Diogo foi encontrado caído em uma rua com sinais de espancamento - Arquivo Pessoal - Arquivo Pessoal
Diogo, 30 anos
Imagem: Arquivo Pessoal

A reportagem tentou falar com o delegado, mas ele não quis se pronunciar.

A Secretaria Estadual de Segurança Pública —que responde pela delegacia e pelo IML— afirmou ao UOL que a morte é investigada "desde o registro da ocorrência" e que o DP está agendando o depoimento de testemunhas. Os policiais também teriam apreendido "imagens de um posto de combustível localizado próximo do endereço em que o rapaz foi socorrido".

Para o advogado da família, a responsabilidade é "da burocracia estatal, que dificulta o trabalho da polícia". "De repente o delegado do caso se vê impedido porque os instrumentos precisam ser manejados de acordo com a burocracia", diz Oliveira.

Já para o criminalista Euro Bento Maciel Filho, "não é normal a Polícia Civil 'aguardar o laudo' para dar início às investigações".

"Nos casos de 'morte suspeita', a investigação começa imediatamente após o fato, sem laudo.

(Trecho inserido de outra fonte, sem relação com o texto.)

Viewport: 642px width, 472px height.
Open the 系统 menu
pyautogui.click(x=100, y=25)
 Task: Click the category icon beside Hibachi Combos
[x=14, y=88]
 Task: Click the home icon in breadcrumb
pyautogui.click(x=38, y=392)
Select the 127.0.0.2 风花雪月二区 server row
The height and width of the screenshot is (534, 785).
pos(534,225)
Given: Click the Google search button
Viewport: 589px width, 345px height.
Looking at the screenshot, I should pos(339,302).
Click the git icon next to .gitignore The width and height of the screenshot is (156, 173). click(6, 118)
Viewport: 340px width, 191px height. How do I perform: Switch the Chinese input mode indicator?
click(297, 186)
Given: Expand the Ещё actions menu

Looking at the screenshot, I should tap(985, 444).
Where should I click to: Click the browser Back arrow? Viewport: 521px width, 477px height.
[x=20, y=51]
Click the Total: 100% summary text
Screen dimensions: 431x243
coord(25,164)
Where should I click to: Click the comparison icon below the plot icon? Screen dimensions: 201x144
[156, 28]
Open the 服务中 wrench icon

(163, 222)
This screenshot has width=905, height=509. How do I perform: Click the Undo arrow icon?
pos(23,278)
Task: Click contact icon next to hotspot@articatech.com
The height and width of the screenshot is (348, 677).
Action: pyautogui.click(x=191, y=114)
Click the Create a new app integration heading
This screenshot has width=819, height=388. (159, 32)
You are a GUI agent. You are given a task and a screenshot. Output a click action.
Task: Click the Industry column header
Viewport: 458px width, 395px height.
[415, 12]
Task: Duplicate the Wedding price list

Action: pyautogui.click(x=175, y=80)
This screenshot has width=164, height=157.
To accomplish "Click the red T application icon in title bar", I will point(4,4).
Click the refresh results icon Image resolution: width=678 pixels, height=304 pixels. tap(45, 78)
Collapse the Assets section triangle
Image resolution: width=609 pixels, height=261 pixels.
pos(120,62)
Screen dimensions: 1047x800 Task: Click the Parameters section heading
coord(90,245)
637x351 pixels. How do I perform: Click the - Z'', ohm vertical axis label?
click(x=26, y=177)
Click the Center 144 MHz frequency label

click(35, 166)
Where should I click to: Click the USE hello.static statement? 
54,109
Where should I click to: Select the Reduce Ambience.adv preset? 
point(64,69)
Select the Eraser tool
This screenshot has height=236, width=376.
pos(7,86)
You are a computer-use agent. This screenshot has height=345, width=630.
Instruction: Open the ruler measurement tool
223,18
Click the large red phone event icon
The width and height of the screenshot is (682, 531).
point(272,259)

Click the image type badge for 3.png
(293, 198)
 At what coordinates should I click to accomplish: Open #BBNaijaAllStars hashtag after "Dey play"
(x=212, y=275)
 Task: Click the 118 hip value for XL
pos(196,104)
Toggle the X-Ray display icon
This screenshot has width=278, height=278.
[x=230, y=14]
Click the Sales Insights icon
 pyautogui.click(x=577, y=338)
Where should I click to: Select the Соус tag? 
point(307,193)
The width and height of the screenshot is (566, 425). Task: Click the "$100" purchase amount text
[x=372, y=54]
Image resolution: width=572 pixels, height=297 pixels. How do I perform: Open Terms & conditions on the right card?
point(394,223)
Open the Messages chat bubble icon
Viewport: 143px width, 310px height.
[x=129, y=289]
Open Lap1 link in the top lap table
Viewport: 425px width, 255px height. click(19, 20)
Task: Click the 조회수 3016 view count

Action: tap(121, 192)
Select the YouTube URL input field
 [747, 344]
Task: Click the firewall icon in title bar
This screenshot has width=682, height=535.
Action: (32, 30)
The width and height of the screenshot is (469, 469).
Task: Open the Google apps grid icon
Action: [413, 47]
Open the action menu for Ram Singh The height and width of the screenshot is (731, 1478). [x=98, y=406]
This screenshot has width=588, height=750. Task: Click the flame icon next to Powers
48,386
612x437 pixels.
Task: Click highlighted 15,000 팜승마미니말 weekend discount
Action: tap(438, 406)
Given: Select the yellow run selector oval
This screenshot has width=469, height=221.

Testemunhas podem ser ouvidas, imagens podem ser obtidas, diligências podem ser feitas para tentar esclarecer os fatos", diz.

Então se esse rapaz estivesse em coma as supostas agressões não seriam apuradas?
Euro Bento Maciel Filho, advogado criminalista

Diogo foi levado pelos bombeiros para o Hospital do Servidor Público Municipal  - Robson Ventura/Folhapress - Robson Ventura/Folhapress
Diogo foi levado ao Hospital do Servidor Público Municipal, que quase o enterrou como indigente
Imagem: Robson Ventura/Folhapress

Maciel Filho confirma que "de fato o IML está demorando" para entregar seus laudos. "Mas acho que esses 60 dias estão um pouco exagerados. Mesmo assim, investigar não tem nada a ver com finalizar o laudo."

A secretaria não justificou a demora na expedição do laudo ao afirmar "que estão em andamento, são peça do inquérito e serão analisados assim que forem disponibilizados à autoridade policial".

Para o amigo que encontrou o corpo de Diogo prestes a ser enterrado como indigente, a polícia teria sido negligente já no início do caso, quando se recusou a transferir a investigação do 5º DP para o DHPP, o braço da Polícia Civil responsável por investigar assassinatos.

"A polícia se isentou. Como o Diogo era um homem gay, negro, não deram o tratamento que dariam a um playboy caído na esquina dos Jardins", afirma o empresário Jared Baungartner, 32.

Para a mãe de Diogo, a diarista Dalva Gonçalves da Silva Paz, 56, a vida não será como antes.

"A gente se falava por telefone toda a semana. Agora não vai mais ter Natal, aniversário. Ninguém vai ligar para mim no meio da semana", diz ela, que não pôde velar o filho. O enterro no dia 19 de dezembro foi rápido em razão do estado do corpo, já em decomposição.